If $f(x) = x$, and the limit as $x$ approaches $a$ equals $f(a)$, why in the limit definitions are we allowed to make the assumption that the limit of term $x$ as $x$ approaches $a$ will not simply lead to $a - a$, or even more simply the limit as $h$ approaches $0$ will not simply equal $0$? How is computing the limits of the $x$ or $h$ term in the derivative formulas different than computing a limit of a linear function?

Answer 1

The expression we are interested in is:

$\displaystyle \lim_{x\to a} \frac{f(x)-f(a)}{x-a}$

In a comment you talk about "applying the limit laws first". Well, let's try and see how far we get.

Sure, by continuity, and the limit law that "the difference of two limits is the limit of the difference", we have $\displaystyle \lim_{x\to a} (f(x)-f(a)) =0$.

Even easier, we have $\displaystyle \lim_{x\to a} (x-a) =0$.

But now what? It seems as if you want to apply the limit law that "a quotient of limits is the limit of the quotient", or

If $R:=\displaystyle \lim_{x\to a} r(x)$ and $S:=\displaystyle \lim_{x\to a} s(x)$ exist, then the limit $\lim_{x\to a}\dfrac{r(x)}{s(x)}$ also exists and is equal to $R/S$.

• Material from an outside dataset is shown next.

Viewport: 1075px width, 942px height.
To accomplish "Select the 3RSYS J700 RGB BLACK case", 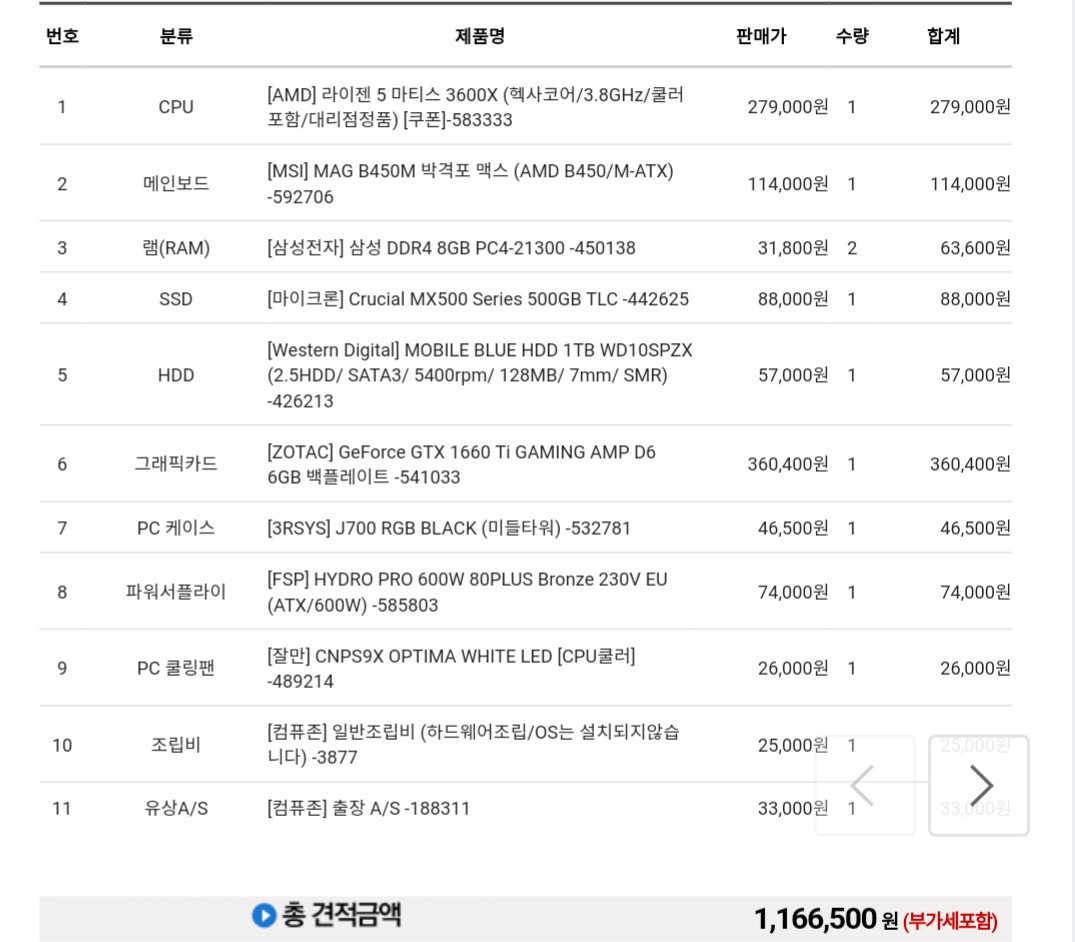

Well, if stated like this, this limit law is wrong, and if you look closely in your lecture notes or textbooks, you will see (I hope) that instead, it is only true under a special assumption on $S$. Do you see what is this extra condition?

In other words, thinking you can evaluate $$\displaystyle \lim_{x\to a} \frac{f(x)-f(a)}{x-a}$$ by evaluating $$\displaystyle \frac{\lim_{x\to a} (f(x)-f(a))}{\lim_{x\to a} (x-a)}$$ is exactly the wrong step you are looking for which is "inherently missing some crucial information".

The extra condition on the denominator we would need for that manipulation is exactly not satisfied in your case, and so you cannot apply that "law". The limit of the quotient has to be computed another way, and no contradiction arises.

Answer 2

Continuity of a function involved not just the behavior of a function at a point, but the relationship it has with the point near it so that we know it remains connected there in some meaningful sense. So since we're considering point near but not exactly at that point limits avoid division more as an artifact of this since we aren't actually concerned with the value $f(a)$ unless we want to claim the function is continuous by comparing it's values to that of the function. If it's not defined at that point then sometime we can define it there by the limit, if it exists, and these are called removable discontinuities since we can get rid of them. All notions of continuity will have to deal with the behavior near, but not exactly at the point and the topological definition of continuity reflects this as well. So it's not a cheat so much as a necessary examination of the neighborhood.